The Small Files Performance Killer

Performance Impact

10-50x slower execution - Reading thousands of small files creates excessive task overhead.

The Problem

When Spark reads many small files, it creates one task per file. This leads to massive scheduling overhead where executors spend more time coordinating than processing data.

❌ Problematic Code
# BAD: Reading 10,000 small JSON files
df = spark.read.json("s3://bucket/small-files/*.json")
# Creates 10,000 tasks with massive overhead
result = df.filter(col("date") > "2023-01-01").collect()

Why This Happens

  • Each file becomes a separate task
  • Task scheduling overhead dominates processing
  • Network latency multiplied by file count
  • Executors underutilized
  • More coordination than computation
  • Poor cluster efficiency

Solutions

✅ Coalesce After Reading
# Combine small files into larger partitions
df = spark.read.json("s3://bucket/small-files/*.json").coalesce(100)
✅ Whole Text Files
# For very small files, use wholeTextFiles
rdd = spark.sparkContext.wholeTextFiles("s3://bucket/small-files/*.json")
df = spark.read.json(rdd.values())
✅ File Optimization Utility
def optimize_small_files(input_path, output_path, target_size_mb=128):
    """Combine small files into optimally-sized partitions"""
    df = spark.read.json(input_path)

    # Calculate optimal partitions
    total_size_mb = estimate_dataframe_size_mb(df)
    optimal_partitions = max(1, total_size_mb // target_size_mb)

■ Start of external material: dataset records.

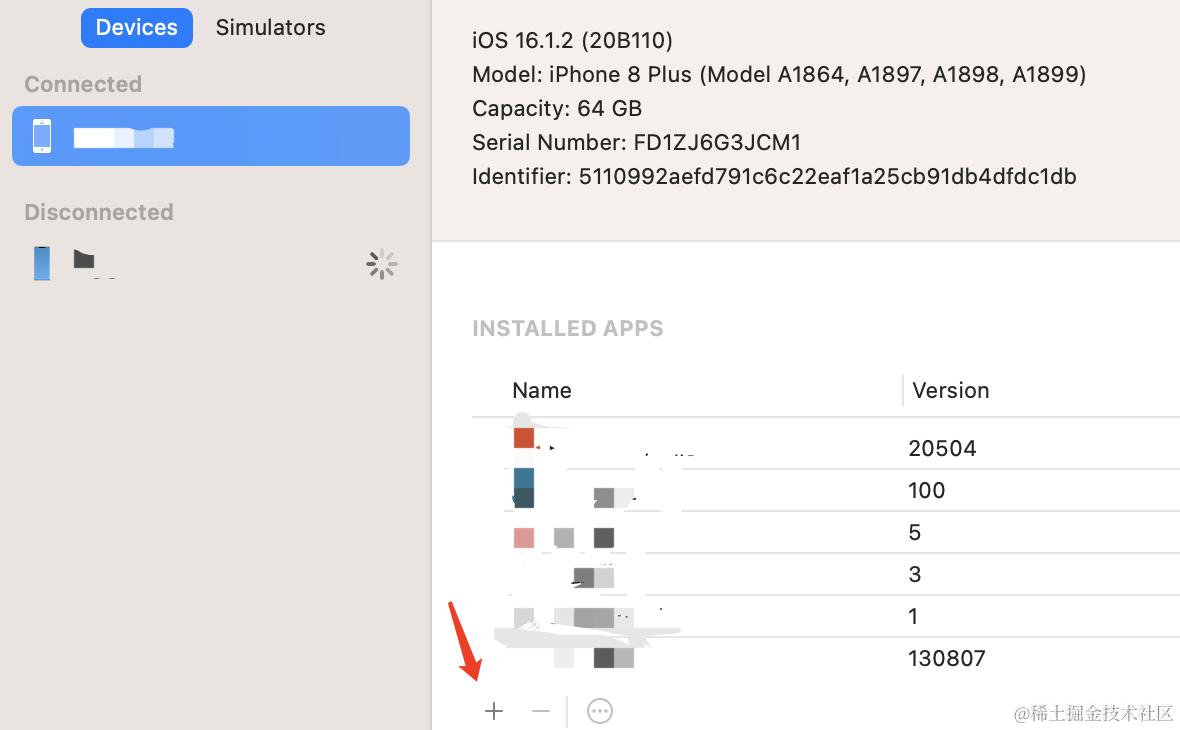
Task: Select the Devices tab
Action: pos(136,28)
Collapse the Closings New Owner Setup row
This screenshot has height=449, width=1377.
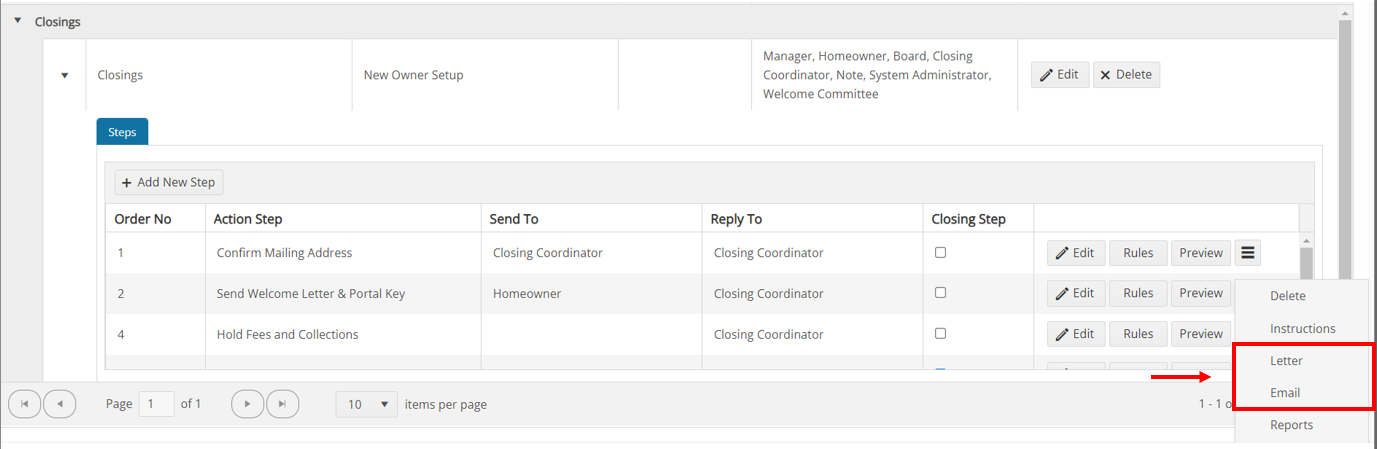point(65,75)
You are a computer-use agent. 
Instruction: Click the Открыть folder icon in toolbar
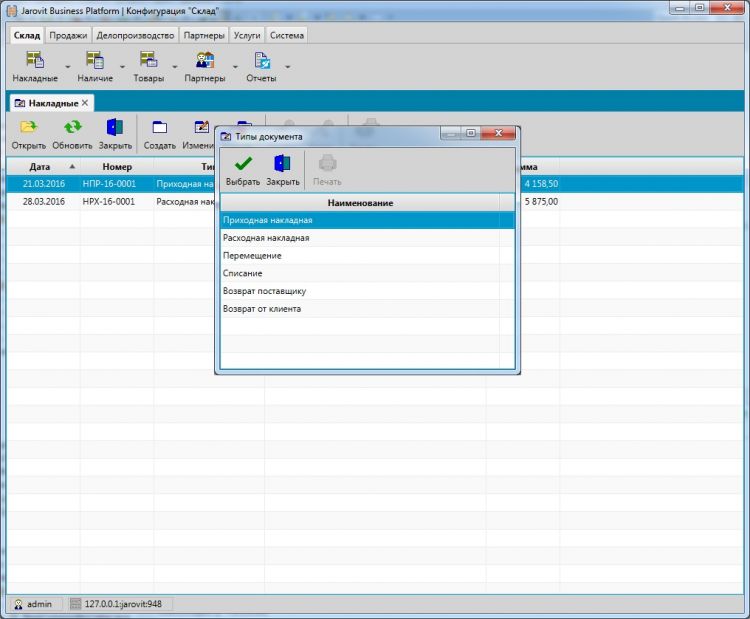tap(29, 127)
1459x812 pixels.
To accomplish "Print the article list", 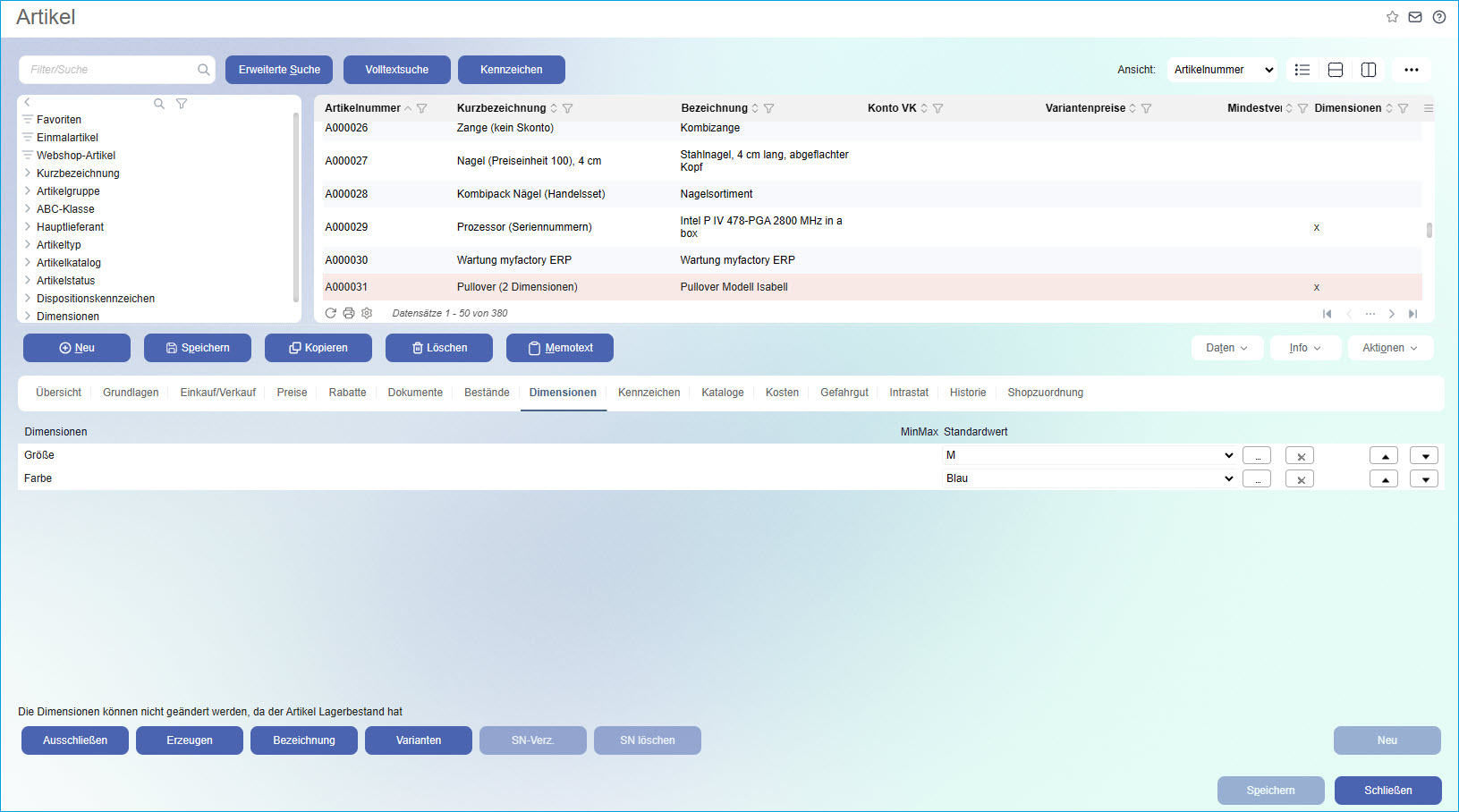I will 349,313.
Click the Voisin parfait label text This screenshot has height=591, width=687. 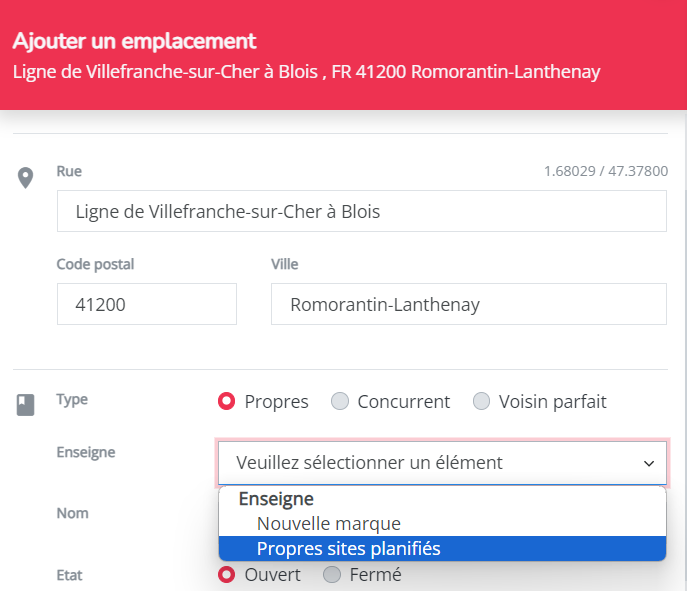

    df.coalesce(optimal_partitions) \
      .write \
      .mode("overwrite") \
      .parquet(output_path)

    print(f"Optimized: {optimal_partitions} partitions, ~{target_size_mb}MB each")

# Usage
optimize_small_files("s3://bucket/small-files/", "s3://bucket/optimized/")

Key Takeaways

Performance Rules

  • Target: 100-200MB per partition
  • Method: Use .coalesce() after reading
  • Alternative: wholeTextFiles() for very small files
  • Prevention: Optimize during ingestion

Measuring Impact

Performance Comparison
# Before: 10,000 tasks, 45 minutes
# After:  100 tasks, 3 minutes  
# Improvement: 15x faster ⚡

The small files problem is one of the most common performance killers in Spark. A simple coalesce operation can provide dramatic speedups with minimal code changes.